KronosTheLate commented 2 years ago

from f.jl:

function pvalue(x::VarianceFTest; tail=:both)
    dist = FDist(x.df_x, x.df_y)
    if tail == :both
        return 1 - 2*abs(cdf(dist, x.F) - 0.5)
    elseif tail == :right
        return 1 - cdf(dist, x.F)
    elseif tail == :left
        return cdf(dist, x.F)
    else
        throw(ArgumentError("tail=$(tail) is invalid"))
    end
end

How does this implementation account for the fact that a FDist is not symmetic, and that the cdf up to a point of a given probability density is not the same as the cdf after the next point of equal probability density?

Example: I want to test if two distributions have the same variance. I get very different results from the implemented pvalue, and the one I calculated in the way thought in my class:

julia> using Distributions, Roots, HypothesisTests

julia> using Random; Random.seed!(1234);

julia>

julia> obs1 = rand(Normal(0, 1), 10);

julia> obs2 = rand(Normal(0, 1.3), 10);

julia>

julia> x₀² = var(obs1) / var(obs2)     #* Test statistic
1.1337692792442289

julia> d = FDist(length(obs1) - 1, length(obs2) - 1)
FDist{Float64}(ν1=9.0, ν2=9.0)

julia>

julia> f(x) = pdf(d, x) - pdf(d, x₀²)   # Function whose zero's have the ProbDensity of my test statistic
f (generic function with 1 method)

julia> points = find_zeros(f, mean(d) / 1000, mean(d) * 5)#, no_pts = 20)
2-element Vector{Float64}:
 0.3481301077674779
 1.1337692792442273

julia> pdf(d, (points[1])), pdf(d, (points[2]))   # Showing that the points have the same ProbDensity
(0.5043607626219371, 0.5043607626219371)

julia> likelyhood_until_first_point = cdf(d, points[1])
0.06592645343140012

julia> likelyhood_after_second_point = 1 - cdf(d, points[2])
0.4273541291215681

julia> my_pvalue = likelyhood_until_first_point + likelyhood_after_second_point
0.49328058255296825

julia> VarianceFTest(obs1, obs2) |> pvalue
0.8547082582431333

There is a pretty huge difference in some cases, as seen here. Have I misunderstood something, or is the current implementation of pvalue for FDist wrong? If it is wrong, is it different for other non-symmetric distributions?

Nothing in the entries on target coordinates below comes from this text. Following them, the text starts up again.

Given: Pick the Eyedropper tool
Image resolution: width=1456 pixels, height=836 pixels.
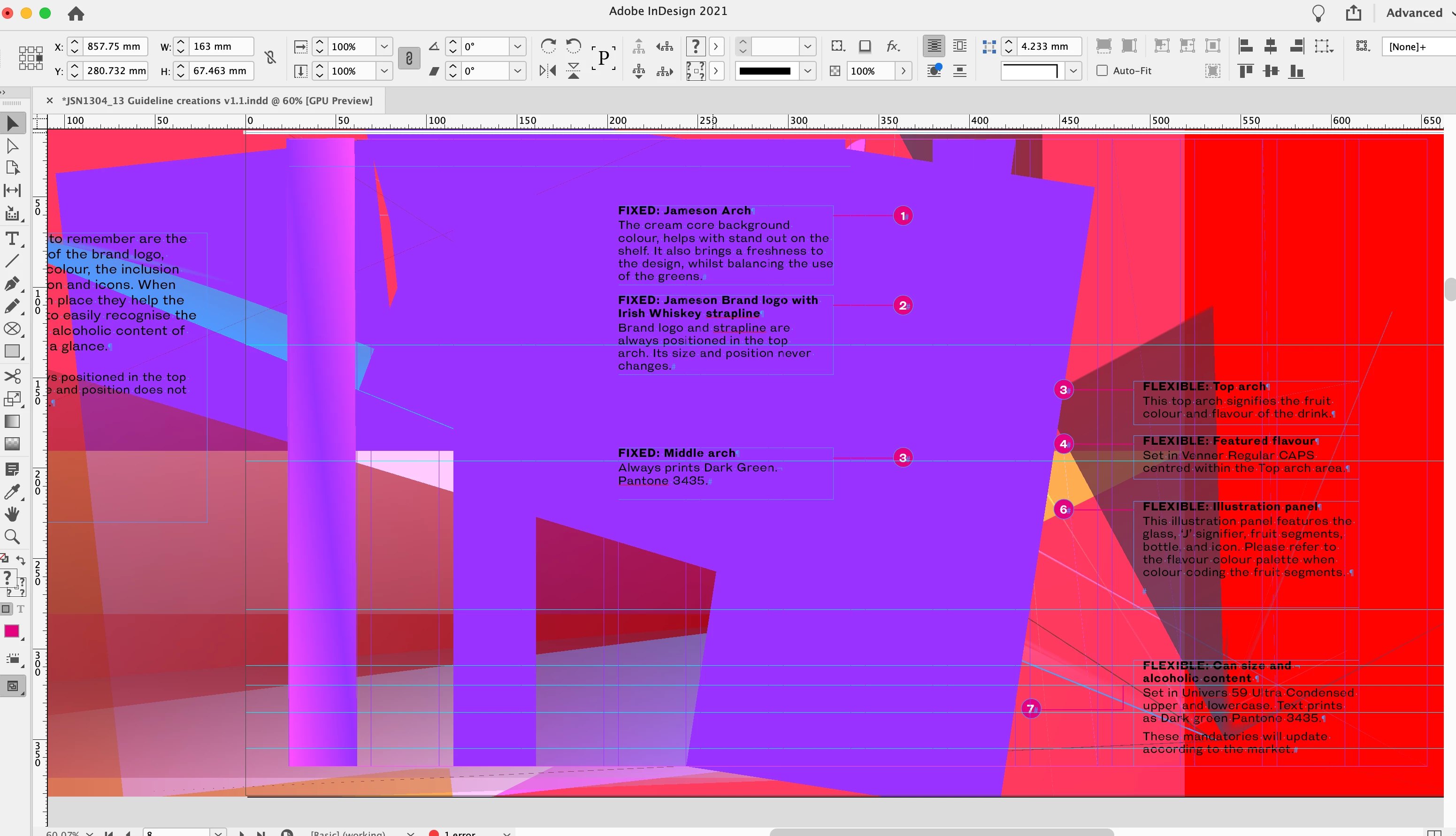Looking at the screenshot, I should click(12, 492).
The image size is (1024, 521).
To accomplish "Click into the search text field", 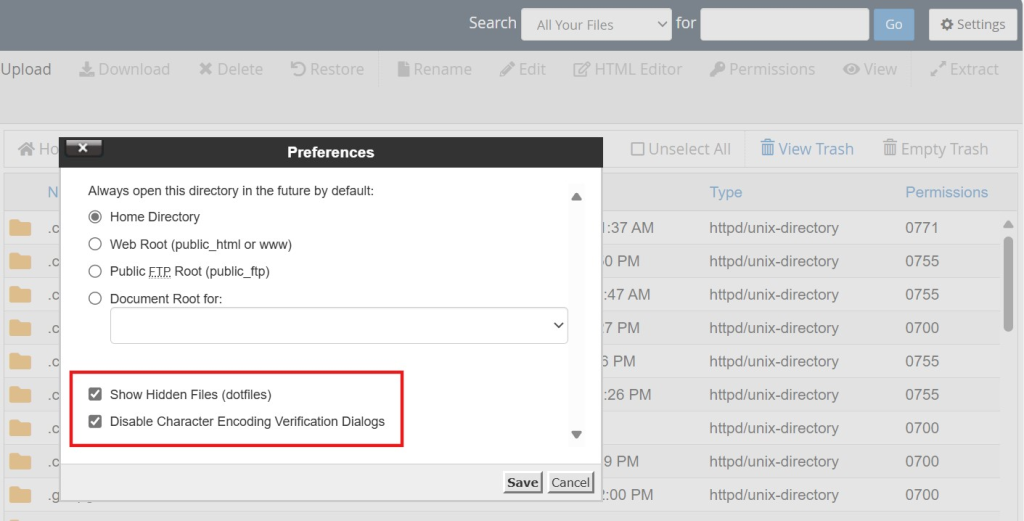I will 784,25.
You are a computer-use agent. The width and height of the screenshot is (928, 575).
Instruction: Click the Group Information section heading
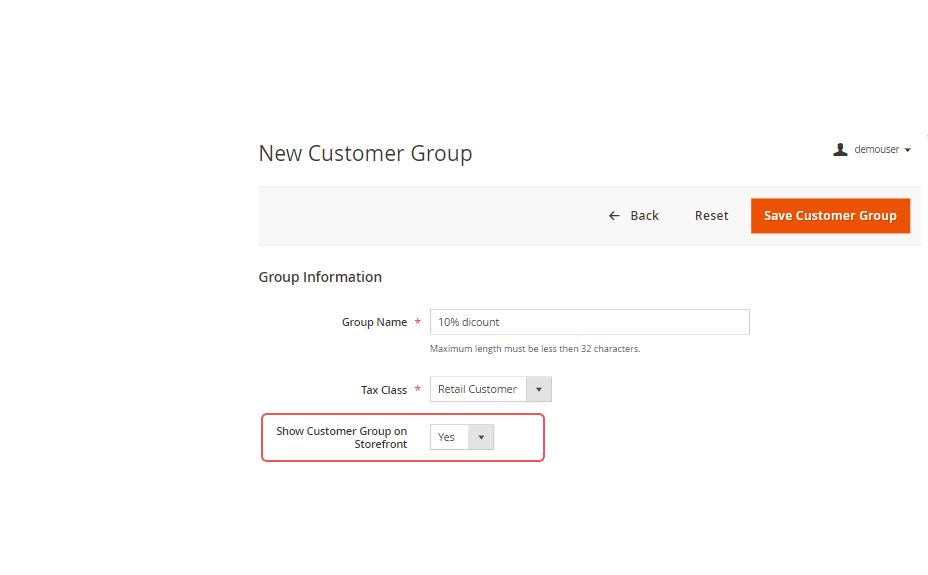click(x=320, y=277)
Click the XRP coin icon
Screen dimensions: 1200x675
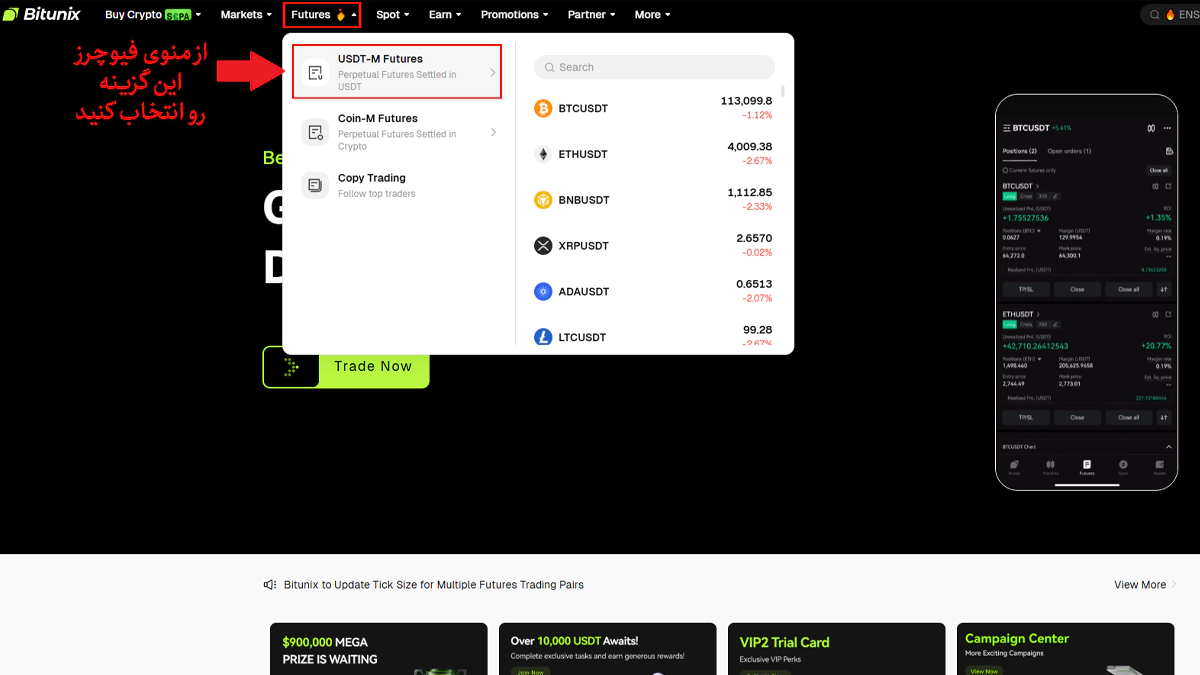(543, 246)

Code without outputs for easier copying:

using Distributions, Roots, HypothesisTests
using Random; Random.seed!(1234);

obs1 = rand(Normal(0, 1), 10);
obs2 = rand(Normal(0, 1.3), 10);

x₀² = var(obs1) / var(obs2)     #* Test statistic
d = FDist(length(obs1) - 1, length(obs2) - 1)

f(x) = pdf(d, x) - pdf(d, x₀²)   # Function whose zero's have the ProbDensity of my test statistic
points = find_zeros(f, mean(d) / 1000, mean(d) * 5)#, no_pts = 20)
pdf(d, (points[1])), pdf(d, (points[2]))   # Showing that the points have the same ProbDensity
likelyhood_until_first_point = cdf(d, points[1])
likelyhood_after_second_point = 1 - cdf(d, points[2])
my_pvalue = likelyhood_until_first_point + likelyhood_after_second_point

VarianceFTest(obs1, obs2) |> pvalue
KronosTheLate commented 2 years ago

I just check the wiki article: https://en.wikipedia.org/wiki/P-value There, it is stated that image

I can see that this definition is in agreement with the result provided in this package, and thereby close this issue.

This is however a bit if a sticky point, as this stackexchange discussion elaborates on.